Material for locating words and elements

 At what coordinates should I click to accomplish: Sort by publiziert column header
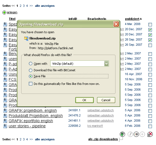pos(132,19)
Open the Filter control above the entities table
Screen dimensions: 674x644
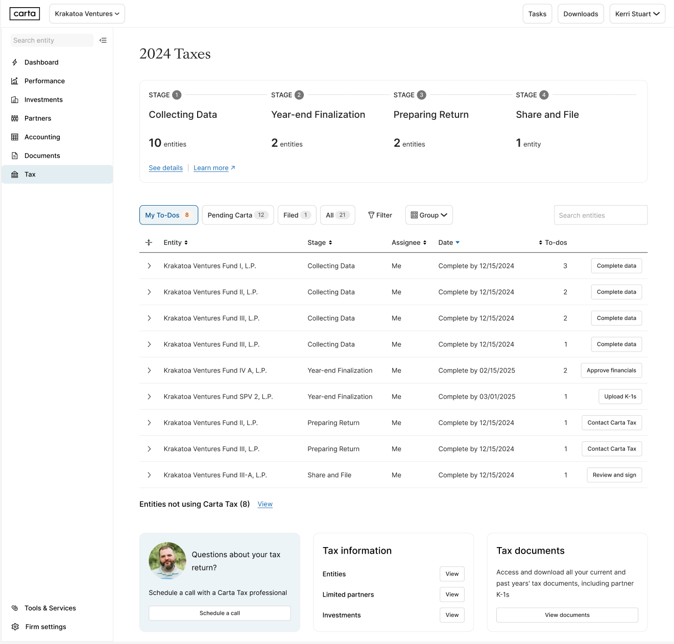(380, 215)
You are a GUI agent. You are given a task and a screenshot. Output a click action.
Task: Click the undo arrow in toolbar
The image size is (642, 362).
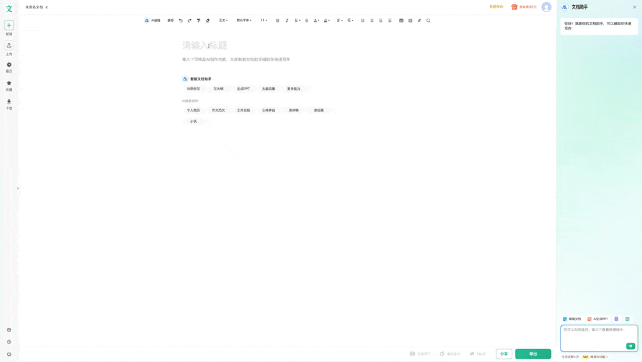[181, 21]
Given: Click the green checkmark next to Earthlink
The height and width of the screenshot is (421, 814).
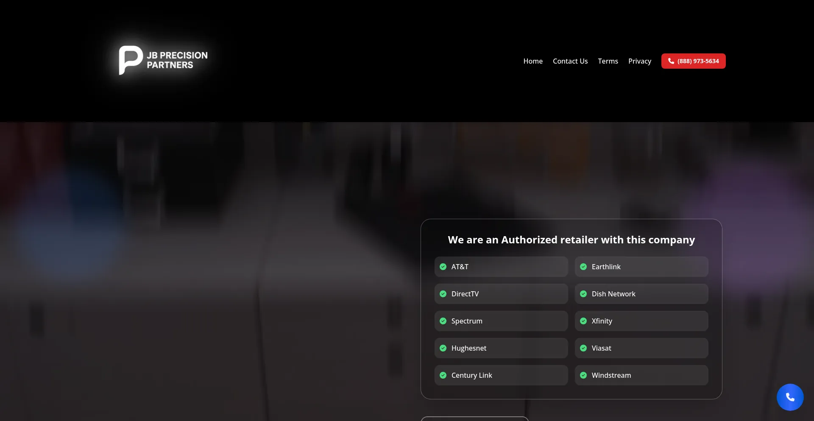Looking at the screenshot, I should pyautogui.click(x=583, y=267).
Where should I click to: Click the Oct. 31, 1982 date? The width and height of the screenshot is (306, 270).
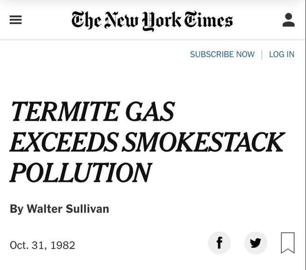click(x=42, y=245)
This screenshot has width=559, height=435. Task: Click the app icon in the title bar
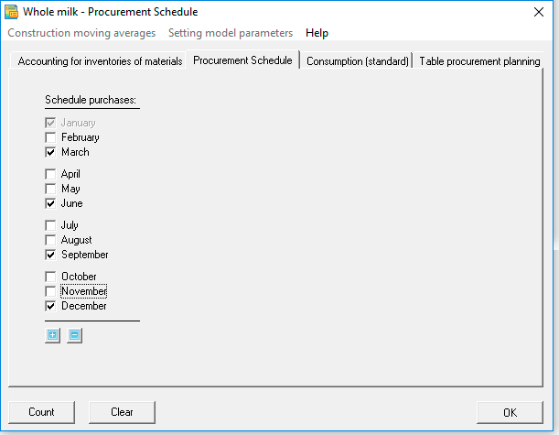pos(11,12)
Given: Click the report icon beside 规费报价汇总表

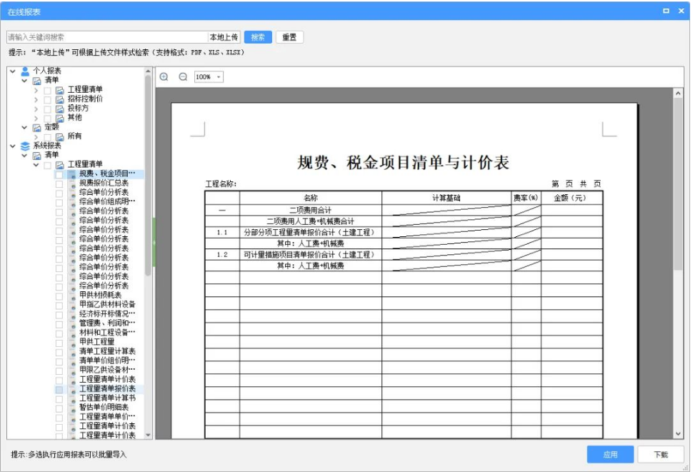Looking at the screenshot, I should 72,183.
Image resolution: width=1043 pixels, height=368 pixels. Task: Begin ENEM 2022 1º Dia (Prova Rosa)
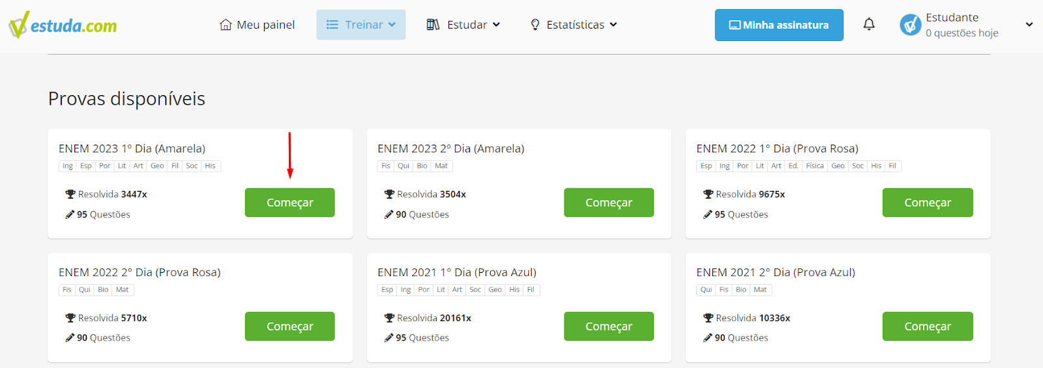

● **Task objective**:
Locate each line of the material that contains the string "icon", treating uppercase and lowercase as different, and copy those lines.

● **Completed exercise**:
This screenshot has width=559, height=435. Task: Click the app icon in the title bar
Given: Click the report icon beside 规费报价汇总表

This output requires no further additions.